EXERCISE AIM: Could you reproduce the listing below verbatim, every line unchanged and in the same order?

Source data:
::::::
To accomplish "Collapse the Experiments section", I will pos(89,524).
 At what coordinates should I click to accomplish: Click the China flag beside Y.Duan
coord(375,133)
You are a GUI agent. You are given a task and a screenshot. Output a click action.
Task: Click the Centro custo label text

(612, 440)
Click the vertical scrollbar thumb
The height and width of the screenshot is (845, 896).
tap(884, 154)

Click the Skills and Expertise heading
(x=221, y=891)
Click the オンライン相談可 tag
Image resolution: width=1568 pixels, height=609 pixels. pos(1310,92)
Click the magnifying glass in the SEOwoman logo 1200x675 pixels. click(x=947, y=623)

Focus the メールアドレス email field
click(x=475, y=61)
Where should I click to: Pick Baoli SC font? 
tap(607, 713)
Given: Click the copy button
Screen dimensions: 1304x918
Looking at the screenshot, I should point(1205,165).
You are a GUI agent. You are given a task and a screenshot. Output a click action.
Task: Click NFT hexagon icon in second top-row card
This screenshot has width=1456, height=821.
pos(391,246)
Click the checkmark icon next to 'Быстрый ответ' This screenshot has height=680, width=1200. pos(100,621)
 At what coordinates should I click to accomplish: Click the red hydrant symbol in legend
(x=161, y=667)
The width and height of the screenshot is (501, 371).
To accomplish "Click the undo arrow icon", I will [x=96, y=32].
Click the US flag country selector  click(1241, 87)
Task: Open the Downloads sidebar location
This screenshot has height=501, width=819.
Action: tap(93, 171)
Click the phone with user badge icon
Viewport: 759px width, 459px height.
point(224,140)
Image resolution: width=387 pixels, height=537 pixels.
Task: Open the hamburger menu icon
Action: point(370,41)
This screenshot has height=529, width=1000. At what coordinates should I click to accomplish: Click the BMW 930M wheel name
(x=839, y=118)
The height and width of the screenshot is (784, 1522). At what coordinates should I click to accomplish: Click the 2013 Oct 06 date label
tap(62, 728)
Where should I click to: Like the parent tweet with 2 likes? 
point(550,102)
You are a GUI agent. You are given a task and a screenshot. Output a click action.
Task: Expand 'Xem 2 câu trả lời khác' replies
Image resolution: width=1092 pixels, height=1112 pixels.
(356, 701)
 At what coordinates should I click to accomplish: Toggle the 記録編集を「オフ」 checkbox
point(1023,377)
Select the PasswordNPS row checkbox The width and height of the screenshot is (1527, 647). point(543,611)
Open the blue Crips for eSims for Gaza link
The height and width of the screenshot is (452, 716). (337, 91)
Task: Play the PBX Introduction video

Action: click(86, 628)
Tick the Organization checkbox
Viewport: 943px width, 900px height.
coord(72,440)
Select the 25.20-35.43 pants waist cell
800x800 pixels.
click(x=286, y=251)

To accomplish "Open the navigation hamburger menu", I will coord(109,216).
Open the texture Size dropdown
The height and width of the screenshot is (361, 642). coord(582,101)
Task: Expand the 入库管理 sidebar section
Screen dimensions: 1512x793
::::::
SOLUTION:
To accomplish "Collapse the Experiments section", I will pos(89,524).
 At what coordinates should I click to accomplish: Click the China flag beside Y.Duan
coord(375,133)
You are a GUI agent. You are given a task and a screenshot. Output a click action.
Task: Click the Centro custo label text

(612, 440)
Click the vertical scrollbar thumb
The height and width of the screenshot is (845, 896).
tap(884, 154)

Click the Skills and Expertise heading
(x=221, y=891)
Click the オンライン相談可 tag
Image resolution: width=1568 pixels, height=609 pixels. pos(1310,92)
Click the magnifying glass in the SEOwoman logo 1200x675 pixels. click(x=947, y=623)

Focus the メールアドレス email field
click(x=475, y=61)
Where should I click to: Pick Baoli SC font? 
tap(607, 713)
Given: Click the copy button
Screen dimensions: 1304x918
Looking at the screenshot, I should point(1205,165).
You are a GUI agent. You are given a task and a screenshot. Output a click action.
Task: Click NFT hexagon icon in second top-row card
This screenshot has width=1456, height=821.
pos(391,246)
Click the checkmark icon next to 'Быстрый ответ' This screenshot has height=680, width=1200. pos(100,621)
 At what coordinates should I click to accomplish: Click the red hydrant symbol in legend
(x=161, y=667)
The width and height of the screenshot is (501, 371).
To accomplish "Click the undo arrow icon", I will [x=96, y=32].
Click the US flag country selector  click(1241, 87)
Task: Open the Downloads sidebar location
This screenshot has height=501, width=819.
Action: tap(93, 171)
Click the phone with user badge icon
Viewport: 759px width, 459px height.
point(224,140)
Image resolution: width=387 pixels, height=537 pixels.
Task: Open the hamburger menu icon
Action: point(370,41)
This screenshot has height=529, width=1000. At what coordinates should I click to accomplish: Click the BMW 930M wheel name
(x=839, y=118)
The height and width of the screenshot is (784, 1522). At what coordinates should I click to accomplish: Click the 2013 Oct 06 date label
tap(62, 728)
Where should I click to: Like the parent tweet with 2 likes? 
point(550,102)
You are a GUI agent. You are given a task and a screenshot. Output a click action.
Task: Expand 'Xem 2 câu trả lời khác' replies
Image resolution: width=1092 pixels, height=1112 pixels.
(356, 701)
 At what coordinates should I click to accomplish: Toggle the 記録編集を「オフ」 checkbox
point(1023,377)
Select the PasswordNPS row checkbox The width and height of the screenshot is (1527, 647). point(543,611)
Open the blue Crips for eSims for Gaza link
The height and width of the screenshot is (452, 716). (337, 91)
Task: Play the PBX Introduction video

Action: click(86, 628)
Tick the Organization checkbox
Viewport: 943px width, 900px height.
coord(72,440)
Select the 25.20-35.43 pants waist cell
800x800 pixels.
click(x=286, y=251)

To accomplish "Open the navigation hamburger menu", I will coord(109,216).
Open the texture Size dropdown
The height and width of the screenshot is (361, 642). coord(582,101)
Task: Expand the 入库管理 sidebar section
Screen dimensions: 1512x793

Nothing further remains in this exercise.